Researchers at Ludwig-Maximilians University characterize this background noise exemplified by three scRNA-seq and two snRNA-seq replicates of mouse kidneys. For each experiment, cells from two mouse subspecies are pooled, allowing to identify cross-genotype contaminating molecules and thus profile background noise. Background noise is highly variable across replicates and cells, making up on average 3-35% of the total counts (UMIs) per cell and the researchers find that noise levels are directly proportional to the specificity and detectability of marker genes. In search of the source of background noise, the researchers find multiple lines of evidence that the majority of background molecules originates from ambient RNA. Finally, they use their genotype-based estimates to evaluate the performance of three methods (CellBender, DecontX, SoupX) that are designed to quantify and remove background noise. They find that CellBender provides the most precise estimates of background noise levels and also yields the highest improvement for marker gene detection. By contrast, clustering and classification of cells are fairly robust towards background noise and only small improvements can be achieved by background removal that may come at the cost of distortions in fine structure.

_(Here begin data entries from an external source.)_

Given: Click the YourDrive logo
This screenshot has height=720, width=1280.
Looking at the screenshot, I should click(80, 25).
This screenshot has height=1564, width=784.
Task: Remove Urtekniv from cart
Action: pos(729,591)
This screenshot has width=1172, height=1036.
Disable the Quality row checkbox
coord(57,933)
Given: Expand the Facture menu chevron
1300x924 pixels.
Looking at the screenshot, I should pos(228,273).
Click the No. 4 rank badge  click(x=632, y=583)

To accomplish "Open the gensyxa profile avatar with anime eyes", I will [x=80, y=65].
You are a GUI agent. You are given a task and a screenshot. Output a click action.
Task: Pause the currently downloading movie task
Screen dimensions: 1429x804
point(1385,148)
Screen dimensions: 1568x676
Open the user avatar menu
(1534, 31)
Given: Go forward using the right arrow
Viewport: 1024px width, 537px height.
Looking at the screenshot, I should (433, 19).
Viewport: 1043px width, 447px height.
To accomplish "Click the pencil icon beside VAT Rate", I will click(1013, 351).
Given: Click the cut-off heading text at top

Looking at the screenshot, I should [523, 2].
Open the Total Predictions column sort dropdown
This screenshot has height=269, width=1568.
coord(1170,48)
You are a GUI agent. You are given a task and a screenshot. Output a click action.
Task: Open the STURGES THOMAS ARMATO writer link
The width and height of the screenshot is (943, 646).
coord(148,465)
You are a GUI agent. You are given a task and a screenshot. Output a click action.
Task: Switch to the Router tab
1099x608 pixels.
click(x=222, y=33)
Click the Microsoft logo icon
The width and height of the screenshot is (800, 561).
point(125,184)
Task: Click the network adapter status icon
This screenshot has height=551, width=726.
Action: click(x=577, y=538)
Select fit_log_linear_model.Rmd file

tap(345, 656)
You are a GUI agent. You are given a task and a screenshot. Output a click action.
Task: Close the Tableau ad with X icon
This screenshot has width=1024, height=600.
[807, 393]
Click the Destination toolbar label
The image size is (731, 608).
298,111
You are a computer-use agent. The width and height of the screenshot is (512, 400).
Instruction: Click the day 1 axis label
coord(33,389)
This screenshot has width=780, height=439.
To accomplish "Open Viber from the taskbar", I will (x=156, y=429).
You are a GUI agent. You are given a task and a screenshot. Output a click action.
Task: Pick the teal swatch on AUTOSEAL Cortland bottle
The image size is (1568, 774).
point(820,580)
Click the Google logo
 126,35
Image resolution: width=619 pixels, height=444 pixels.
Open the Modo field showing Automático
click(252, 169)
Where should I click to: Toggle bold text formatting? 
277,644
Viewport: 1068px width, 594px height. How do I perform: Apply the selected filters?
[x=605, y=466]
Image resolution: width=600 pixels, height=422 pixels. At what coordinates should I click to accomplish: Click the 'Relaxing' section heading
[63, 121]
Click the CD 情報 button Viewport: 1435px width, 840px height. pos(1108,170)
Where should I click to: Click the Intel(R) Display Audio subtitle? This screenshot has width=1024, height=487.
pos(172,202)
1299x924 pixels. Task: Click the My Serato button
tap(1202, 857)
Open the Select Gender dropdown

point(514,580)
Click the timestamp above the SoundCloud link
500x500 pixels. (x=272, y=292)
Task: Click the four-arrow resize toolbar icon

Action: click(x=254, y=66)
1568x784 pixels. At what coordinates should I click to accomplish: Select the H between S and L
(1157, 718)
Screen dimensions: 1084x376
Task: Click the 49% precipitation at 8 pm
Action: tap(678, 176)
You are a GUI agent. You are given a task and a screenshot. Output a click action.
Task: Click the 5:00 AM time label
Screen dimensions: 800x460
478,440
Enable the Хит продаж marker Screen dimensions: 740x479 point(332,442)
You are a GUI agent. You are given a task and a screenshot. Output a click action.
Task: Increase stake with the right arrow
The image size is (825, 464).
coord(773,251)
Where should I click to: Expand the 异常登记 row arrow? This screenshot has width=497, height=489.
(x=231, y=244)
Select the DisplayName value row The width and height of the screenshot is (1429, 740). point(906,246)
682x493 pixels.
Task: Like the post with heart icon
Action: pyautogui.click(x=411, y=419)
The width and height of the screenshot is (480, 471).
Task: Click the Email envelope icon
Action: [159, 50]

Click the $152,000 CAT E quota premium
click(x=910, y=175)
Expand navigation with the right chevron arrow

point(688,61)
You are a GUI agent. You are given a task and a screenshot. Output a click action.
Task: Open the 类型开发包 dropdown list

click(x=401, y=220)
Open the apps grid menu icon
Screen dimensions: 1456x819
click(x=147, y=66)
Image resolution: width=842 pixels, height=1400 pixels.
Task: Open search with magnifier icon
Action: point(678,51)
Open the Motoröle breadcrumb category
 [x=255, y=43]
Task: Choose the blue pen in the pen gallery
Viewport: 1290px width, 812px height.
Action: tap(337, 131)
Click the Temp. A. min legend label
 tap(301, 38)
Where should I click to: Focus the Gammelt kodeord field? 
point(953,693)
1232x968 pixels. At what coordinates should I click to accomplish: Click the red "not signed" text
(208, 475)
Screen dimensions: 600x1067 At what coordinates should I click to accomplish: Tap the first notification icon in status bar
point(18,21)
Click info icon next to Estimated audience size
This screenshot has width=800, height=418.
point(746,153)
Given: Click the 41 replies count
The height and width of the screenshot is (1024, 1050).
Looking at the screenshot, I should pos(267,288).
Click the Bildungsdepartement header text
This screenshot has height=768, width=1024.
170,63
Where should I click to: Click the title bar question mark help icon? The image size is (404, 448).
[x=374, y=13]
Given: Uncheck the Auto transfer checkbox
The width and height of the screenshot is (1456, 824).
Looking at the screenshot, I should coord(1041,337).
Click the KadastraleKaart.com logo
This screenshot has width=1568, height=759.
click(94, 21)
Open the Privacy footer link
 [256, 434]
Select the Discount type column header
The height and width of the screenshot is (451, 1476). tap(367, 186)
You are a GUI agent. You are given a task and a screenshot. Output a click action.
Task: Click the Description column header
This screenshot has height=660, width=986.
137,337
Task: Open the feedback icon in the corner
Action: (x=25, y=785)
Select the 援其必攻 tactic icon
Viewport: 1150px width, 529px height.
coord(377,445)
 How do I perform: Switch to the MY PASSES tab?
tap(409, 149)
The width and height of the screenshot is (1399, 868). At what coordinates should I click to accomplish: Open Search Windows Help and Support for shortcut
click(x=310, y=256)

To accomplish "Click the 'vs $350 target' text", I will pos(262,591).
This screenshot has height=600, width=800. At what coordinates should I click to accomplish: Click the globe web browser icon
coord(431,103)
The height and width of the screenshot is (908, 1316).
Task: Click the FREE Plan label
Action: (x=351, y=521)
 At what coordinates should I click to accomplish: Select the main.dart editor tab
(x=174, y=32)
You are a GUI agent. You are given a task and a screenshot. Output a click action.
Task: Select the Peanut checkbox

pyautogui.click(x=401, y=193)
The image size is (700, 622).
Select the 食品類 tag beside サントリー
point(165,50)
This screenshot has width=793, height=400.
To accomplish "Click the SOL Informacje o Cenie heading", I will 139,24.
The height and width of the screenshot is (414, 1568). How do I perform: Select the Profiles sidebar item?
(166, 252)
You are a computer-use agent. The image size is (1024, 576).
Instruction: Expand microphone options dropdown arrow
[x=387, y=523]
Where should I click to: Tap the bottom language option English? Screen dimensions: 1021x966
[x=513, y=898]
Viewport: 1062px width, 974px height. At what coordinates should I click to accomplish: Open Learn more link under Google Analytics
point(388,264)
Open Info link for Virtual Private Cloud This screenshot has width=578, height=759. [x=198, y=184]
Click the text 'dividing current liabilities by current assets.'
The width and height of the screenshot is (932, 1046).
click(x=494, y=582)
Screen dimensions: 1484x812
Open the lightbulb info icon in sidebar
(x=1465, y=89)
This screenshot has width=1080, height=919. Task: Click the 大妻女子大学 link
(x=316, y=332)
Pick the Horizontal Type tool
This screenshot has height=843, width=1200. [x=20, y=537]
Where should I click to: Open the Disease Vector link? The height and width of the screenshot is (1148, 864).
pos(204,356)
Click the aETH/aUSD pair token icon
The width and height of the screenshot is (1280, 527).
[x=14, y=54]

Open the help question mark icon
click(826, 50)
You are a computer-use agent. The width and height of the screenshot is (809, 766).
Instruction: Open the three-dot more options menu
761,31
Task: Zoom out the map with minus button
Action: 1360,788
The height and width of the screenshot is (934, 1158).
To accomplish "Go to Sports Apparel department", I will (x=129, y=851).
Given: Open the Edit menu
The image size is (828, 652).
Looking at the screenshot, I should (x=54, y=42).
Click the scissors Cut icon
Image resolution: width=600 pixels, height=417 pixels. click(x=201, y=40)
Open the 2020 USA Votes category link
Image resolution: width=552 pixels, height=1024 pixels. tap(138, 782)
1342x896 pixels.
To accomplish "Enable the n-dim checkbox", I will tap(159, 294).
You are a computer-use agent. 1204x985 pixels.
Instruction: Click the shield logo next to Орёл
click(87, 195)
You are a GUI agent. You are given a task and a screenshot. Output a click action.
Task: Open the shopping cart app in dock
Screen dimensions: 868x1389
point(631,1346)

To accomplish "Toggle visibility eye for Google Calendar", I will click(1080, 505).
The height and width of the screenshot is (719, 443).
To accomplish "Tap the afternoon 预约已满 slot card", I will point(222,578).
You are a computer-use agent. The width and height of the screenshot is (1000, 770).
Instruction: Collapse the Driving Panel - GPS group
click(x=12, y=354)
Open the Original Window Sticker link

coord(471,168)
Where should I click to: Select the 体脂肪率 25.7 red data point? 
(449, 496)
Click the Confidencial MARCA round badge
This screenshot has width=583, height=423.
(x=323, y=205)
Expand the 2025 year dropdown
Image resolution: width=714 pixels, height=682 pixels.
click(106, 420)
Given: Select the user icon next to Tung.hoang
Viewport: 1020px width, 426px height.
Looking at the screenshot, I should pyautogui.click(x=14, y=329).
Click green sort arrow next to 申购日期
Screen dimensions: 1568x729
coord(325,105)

Background noise affects differential expression and specificity of
cell type specific marker genes
A UMAP representation of replicate 2 colored by the expression of Slc34a1, a marker gene for cells of the proximal tubule (PT). Besides high counts in a cluster of PT cells, Slc34a1 is also detected in other cell type clusters. Differential expression analysis between PT and all other cells shows a decrease of the detected log fold change of Slc34a1 (B) at higher background noise levels, as well as an increase of the fraction of non PT cells in which UMI counts of Slc34a1 were detected (C). D Estimation of the background noise fraction of Slc34a1 expression indicates that the majority of counts in non PT cells originates from background noise. Error bars indicate 90% profile likelihood confidence intervals. E Heatmap of marker gene expression for four cell types in replicate 2, downsampled to a maximum of 100 cells per cell type. F Comparison across replicates of log2 fold changes of 10 PT marker genes calculated based on the mean expression in PT cells against mean expression in all other cells. G For the same set of genes as in E, the log ratio of fraction of cells in which a gene was detected in others and PT cells shows how specific the gene is for PT cells
These findings help to better understand the extent, sources and impact of background noise in single-cell experiments and provide guidance on how to deal with it.